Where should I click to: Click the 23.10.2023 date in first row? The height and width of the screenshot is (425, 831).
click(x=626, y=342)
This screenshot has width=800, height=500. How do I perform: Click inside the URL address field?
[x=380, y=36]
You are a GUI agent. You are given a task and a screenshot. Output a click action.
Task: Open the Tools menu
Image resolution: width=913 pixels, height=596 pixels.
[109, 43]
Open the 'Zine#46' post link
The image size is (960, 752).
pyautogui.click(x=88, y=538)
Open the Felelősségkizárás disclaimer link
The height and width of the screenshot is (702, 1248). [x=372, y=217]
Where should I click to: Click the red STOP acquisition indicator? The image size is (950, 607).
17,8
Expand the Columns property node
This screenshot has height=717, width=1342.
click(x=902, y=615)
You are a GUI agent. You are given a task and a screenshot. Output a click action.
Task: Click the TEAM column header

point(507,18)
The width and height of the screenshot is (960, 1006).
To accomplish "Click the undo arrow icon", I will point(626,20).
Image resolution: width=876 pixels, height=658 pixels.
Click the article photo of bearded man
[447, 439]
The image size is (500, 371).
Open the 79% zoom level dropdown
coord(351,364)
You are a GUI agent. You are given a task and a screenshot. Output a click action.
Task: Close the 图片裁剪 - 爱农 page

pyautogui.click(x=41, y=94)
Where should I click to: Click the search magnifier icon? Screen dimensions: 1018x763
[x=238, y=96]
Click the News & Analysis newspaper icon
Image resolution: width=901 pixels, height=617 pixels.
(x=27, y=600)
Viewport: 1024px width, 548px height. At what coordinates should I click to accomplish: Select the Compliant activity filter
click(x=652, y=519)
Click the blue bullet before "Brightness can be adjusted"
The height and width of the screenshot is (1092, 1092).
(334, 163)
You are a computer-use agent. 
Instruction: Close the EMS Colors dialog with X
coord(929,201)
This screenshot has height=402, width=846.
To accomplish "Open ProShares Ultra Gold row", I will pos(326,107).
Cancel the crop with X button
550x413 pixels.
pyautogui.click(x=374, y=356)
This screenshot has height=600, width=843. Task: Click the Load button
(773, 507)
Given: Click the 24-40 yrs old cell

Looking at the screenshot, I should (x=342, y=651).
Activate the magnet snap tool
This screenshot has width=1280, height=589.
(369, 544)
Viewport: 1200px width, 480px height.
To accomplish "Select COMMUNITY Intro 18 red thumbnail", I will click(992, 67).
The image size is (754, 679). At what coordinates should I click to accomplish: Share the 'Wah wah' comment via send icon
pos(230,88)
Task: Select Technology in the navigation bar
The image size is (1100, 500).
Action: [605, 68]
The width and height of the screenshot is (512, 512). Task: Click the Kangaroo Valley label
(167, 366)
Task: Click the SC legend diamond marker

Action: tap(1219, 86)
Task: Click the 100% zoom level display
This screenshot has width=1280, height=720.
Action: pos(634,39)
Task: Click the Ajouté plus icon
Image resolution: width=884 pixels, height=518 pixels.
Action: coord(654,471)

=-=-=-=-=

What to produce: Write out the whole listing exactly as it stands.

Exercise solution:
Where should I click to: Click the 23.10.2023 date in first row? The height and width of the screenshot is (425, 831).
click(x=626, y=342)
This screenshot has width=800, height=500. How do I perform: Click inside the URL address field?
[x=380, y=36]
You are a GUI agent. You are given a task and a screenshot. Output a click action.
Task: Open the Tools menu
Image resolution: width=913 pixels, height=596 pixels.
[109, 43]
Open the 'Zine#46' post link
The image size is (960, 752).
pyautogui.click(x=88, y=538)
Open the Felelősségkizárás disclaimer link
The height and width of the screenshot is (702, 1248). [x=372, y=217]
Where should I click to: Click the red STOP acquisition indicator? The image size is (950, 607).
17,8
Expand the Columns property node
This screenshot has height=717, width=1342.
click(x=902, y=615)
You are a GUI agent. You are given a task and a screenshot. Output a click action.
Task: Click the TEAM column header

point(507,18)
The width and height of the screenshot is (960, 1006).
To accomplish "Click the undo arrow icon", I will point(626,20).
Image resolution: width=876 pixels, height=658 pixels.
Click the article photo of bearded man
[447, 439]
The image size is (500, 371).
Open the 79% zoom level dropdown
coord(351,364)
You are a GUI agent. You are given a task and a screenshot. Output a click action.
Task: Close the 图片裁剪 - 爱农 page

pyautogui.click(x=41, y=94)
Where should I click to: Click the search magnifier icon? Screen dimensions: 1018x763
[x=238, y=96]
Click the News & Analysis newspaper icon
Image resolution: width=901 pixels, height=617 pixels.
(x=27, y=600)
Viewport: 1024px width, 548px height. At what coordinates should I click to accomplish: Select the Compliant activity filter
click(x=652, y=519)
Click the blue bullet before "Brightness can be adjusted"
The height and width of the screenshot is (1092, 1092).
(334, 163)
You are a computer-use agent. 
Instruction: Close the EMS Colors dialog with X
coord(929,201)
This screenshot has height=402, width=846.
To accomplish "Open ProShares Ultra Gold row", I will pos(326,107).
Cancel the crop with X button
550x413 pixels.
pyautogui.click(x=374, y=356)
This screenshot has height=600, width=843. Task: Click the Load button
(773, 507)
Given: Click the 24-40 yrs old cell

Looking at the screenshot, I should (x=342, y=651).
Activate the magnet snap tool
This screenshot has width=1280, height=589.
(369, 544)
Viewport: 1200px width, 480px height.
To accomplish "Select COMMUNITY Intro 18 red thumbnail", I will click(992, 67).
The image size is (754, 679). At what coordinates should I click to accomplish: Share the 'Wah wah' comment via send icon
pos(230,88)
Task: Select Technology in the navigation bar
The image size is (1100, 500).
Action: [605, 68]
The width and height of the screenshot is (512, 512). Task: Click the Kangaroo Valley label
(167, 366)
Task: Click the SC legend diamond marker

Action: tap(1219, 86)
Task: Click the 100% zoom level display
This screenshot has width=1280, height=720.
Action: pos(634,39)
Task: Click the Ajouté plus icon
Image resolution: width=884 pixels, height=518 pixels.
Action: coord(654,471)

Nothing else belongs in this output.